If you plan on debugging the GDP code itself, continue with README-developers.md.
The following is a brief explanation of the subdirectories contained in this source tree.
ep: A library of C utility functions. This is a stripped down version of a library I wrote several years ago. If you look at the code you will see vestiges of some of the stripped out functions. I plan on cleaning this version up and releasing it again.
gdp: A library for GDP manipulation. This is the library that applications must link to access the GDP.
gdplogd: The GDP log daemon. This implements physical (on disk) logs for the GDP. The implementation is still fairly simplistic. It depends on a routing layer (currently gdp_router, in a separate repository).
services: various system services. Most of these are essential if you want a local cluster. If you are tying in to the Berkeley cluster you can just use what we run. At the moment, services are mostly cluster-specific, so setting up your own cluster will probably require hand modification of the configurations.

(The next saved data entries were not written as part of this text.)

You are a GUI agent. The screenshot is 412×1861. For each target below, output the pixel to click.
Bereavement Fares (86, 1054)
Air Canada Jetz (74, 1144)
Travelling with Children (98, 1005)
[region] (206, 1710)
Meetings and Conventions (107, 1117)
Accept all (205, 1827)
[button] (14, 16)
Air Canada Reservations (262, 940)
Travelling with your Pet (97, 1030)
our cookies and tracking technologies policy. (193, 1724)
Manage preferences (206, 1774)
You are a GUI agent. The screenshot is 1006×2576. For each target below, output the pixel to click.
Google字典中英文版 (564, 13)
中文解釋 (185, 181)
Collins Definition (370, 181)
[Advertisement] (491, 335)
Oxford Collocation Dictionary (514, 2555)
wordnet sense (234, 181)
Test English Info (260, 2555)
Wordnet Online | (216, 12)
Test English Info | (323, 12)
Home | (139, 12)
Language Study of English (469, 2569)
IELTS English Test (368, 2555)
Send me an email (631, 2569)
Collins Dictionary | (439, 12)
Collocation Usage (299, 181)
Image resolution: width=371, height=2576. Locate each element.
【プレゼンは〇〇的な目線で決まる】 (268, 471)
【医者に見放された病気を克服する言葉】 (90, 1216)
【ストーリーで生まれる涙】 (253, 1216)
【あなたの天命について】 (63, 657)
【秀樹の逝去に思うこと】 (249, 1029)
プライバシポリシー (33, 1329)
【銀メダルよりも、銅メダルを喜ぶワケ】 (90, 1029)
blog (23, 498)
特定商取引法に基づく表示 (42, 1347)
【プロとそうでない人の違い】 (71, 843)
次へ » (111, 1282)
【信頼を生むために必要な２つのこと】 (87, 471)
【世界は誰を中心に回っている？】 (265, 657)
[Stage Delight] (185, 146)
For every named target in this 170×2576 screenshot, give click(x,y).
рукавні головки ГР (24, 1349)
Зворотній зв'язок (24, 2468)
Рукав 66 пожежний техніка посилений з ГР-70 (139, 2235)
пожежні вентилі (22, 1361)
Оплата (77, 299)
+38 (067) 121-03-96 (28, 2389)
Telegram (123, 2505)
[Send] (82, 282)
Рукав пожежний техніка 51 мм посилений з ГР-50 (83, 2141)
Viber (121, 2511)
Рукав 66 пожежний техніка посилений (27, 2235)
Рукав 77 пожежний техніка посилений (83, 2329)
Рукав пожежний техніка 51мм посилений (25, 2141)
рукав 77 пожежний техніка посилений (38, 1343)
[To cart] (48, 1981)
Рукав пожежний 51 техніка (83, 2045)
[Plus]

services/gdp-ribd: The GDP routing information base daemon. Accepts router network adjacency updates (derived from GDP advertisements and withdrawals), maintains a network graph, and responds to router next hop queries. All adjacencies are pairs of GDPnames (256-bit binary numbers). The gdp-ribd is an interim solution which facilitated development of the new GDP v2 new router, thus one should expect the implementation will be replaced in part or whole in the future.
services/log-creation: log creation assistant. Accepts a log creation request generated by an application and selects a destination log server to host the log. Also updates the Human-Oriented Name to GDPname Directory (HONGD) based on log metadata. Curently fairly simplistic, and must be configured for each GDP cluster.
apps: application programs. At the moment these include both user-oriented applications (which normally live in
/usr/bin) and administrator-specific programs (which normally live in
/usr/sbin). These should be better segregated.
test: test programs. At the moment somewhat random. It should include more comprehensive suites.
doc: Some documentation, woefully incomplete. None the less, please look here first. We are constantly striving to improve it. Also see https://gdp.cs.berkeley.edu for more up-to-date detail.
examples: Some example programs, intended be usable as tutorials. These are mostly not up to date, but may still be useful.
lang: sub-directories with language-specific application programs and supporting code.
lang/java: Java-specific apps and libraries.
lang/python: Python-specific apps and libraries. See the associated README file for details.
scgilib: An updated version of the SCGI code from
http://www.xamuel.com/scgilib/. SCGI permits a web server to access outside programs by opening a socket in a manner much more efficient than basic CGI fork/exec. This is only used for the 'apps/gdp-rest.c` GDP RESTful server.